China’s entrance into WTO cost U.S. 3.4 million jobs, new study finds
The explosive growth in the U.S. trade deficit that came from China joining the World Trade Organization cost an estimated 3.4 million jobs, according to a new report released.
The study of the impact in the growth in the trade deficit between 2001 and 2017, published by the Economic Policy Institute, showed that it hit the manufacturing sector in particular, where 74% of those jobs were lost.
It is especially significant that the majority of jobs displaced were within the manufacturing sector, said Robert Scott, a co-author of the report and the director of trade and manufacturing policy research at EPI. “Workers who are displaced from manufacturing jobs tend to drop out of the labor force,” he said. While the reduced demand for domestically produced goods resulted in job losses across the country, the report finds that the 10 hardest-hit states ranked by job shares displaced were New Hampshire, Oregon, California, Minnesota, North Carolina, Rhode Island, Massachusetts, Vermont, Wisconsin, and Texas.

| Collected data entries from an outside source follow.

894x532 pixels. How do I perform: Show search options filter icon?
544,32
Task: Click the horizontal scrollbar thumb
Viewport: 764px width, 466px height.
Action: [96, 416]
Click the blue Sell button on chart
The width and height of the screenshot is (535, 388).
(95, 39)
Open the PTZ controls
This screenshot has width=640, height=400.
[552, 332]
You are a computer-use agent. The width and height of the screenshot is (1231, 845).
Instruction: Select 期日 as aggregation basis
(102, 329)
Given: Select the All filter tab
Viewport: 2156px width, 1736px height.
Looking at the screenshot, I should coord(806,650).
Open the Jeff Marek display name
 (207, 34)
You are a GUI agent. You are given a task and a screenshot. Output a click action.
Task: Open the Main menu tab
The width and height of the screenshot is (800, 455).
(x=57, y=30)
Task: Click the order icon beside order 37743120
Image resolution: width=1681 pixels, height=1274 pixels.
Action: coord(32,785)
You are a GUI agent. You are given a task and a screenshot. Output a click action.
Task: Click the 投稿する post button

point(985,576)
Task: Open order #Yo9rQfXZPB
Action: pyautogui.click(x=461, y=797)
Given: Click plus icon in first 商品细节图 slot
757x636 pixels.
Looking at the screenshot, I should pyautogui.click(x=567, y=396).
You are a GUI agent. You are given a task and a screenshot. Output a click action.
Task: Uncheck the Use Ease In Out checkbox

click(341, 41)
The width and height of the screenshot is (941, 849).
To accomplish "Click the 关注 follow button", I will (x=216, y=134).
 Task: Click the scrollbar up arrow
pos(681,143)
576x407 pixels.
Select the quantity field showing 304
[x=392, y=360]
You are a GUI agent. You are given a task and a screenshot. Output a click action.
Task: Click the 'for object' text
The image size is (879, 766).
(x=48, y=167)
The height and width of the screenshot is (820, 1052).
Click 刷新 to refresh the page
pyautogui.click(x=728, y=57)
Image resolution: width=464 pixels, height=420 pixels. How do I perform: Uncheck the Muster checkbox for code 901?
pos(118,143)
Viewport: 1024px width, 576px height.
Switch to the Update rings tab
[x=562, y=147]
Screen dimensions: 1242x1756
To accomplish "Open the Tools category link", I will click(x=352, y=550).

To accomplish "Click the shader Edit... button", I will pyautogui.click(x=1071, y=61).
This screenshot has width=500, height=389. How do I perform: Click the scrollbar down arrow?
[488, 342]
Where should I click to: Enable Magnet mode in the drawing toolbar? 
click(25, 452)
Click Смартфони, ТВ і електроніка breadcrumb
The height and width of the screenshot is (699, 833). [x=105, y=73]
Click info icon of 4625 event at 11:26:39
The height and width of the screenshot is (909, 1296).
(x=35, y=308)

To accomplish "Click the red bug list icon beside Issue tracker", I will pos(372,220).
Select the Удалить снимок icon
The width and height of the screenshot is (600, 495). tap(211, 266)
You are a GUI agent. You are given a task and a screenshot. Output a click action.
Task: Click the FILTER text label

There were job losses in every single state and congressional district. The 17th district in California — represented by Rep. Ro Khanna, smack in the middle of Silicon Valley — was the hardest hit, with an estimated 59,500 jobs displaced.
Not surprisingly, the trade deficit in the computer and electronic parts industry grew the most, resulting in 1.2 million jobs lost.
The 3.4 million number was calculated by first estimating the amount of labor needed to produce a given volume of exports, and then the labor displaced when imports are substituted.
While some regions have been devastated by layoffs and factory closings, others just aren’t growing as fast as they otherwise could have, the report contends.
“China’s economy is slowing and the only thing keeping them alive is exports,“ Scott said. “If we eliminate the trade deficit which I think we can do, we would end up hiring more in high tech industries.”
On the flip side, after China joined the WTO in 2001, U.S. consumers benefitted from lower prices of imported goods. Manufacturing prices dropped by 7.6 % as a result of China’s WTO entry between 2000 and 2006, according to a July 2018 report published by the Federal Reserve Bank of New York.
There is no question that some jobs have been lost a result of the lower prices of goods that were imported, said Andy Rothman, a former a former U.S. diplomat in Beijing who’s currently an investment strategist at Matthews Asia, a privately owned firm which specializes in investing in Asia. “The biggest problem is we as a nation didn’t do a good job at helping people with the adjustment.”
“President Kennedy knew trade would create winners and losers and made the Trade Adjustment Assistance Act to help displaced workers,” he said. “Congress has not adequately funded the program compared to countries like Germany.”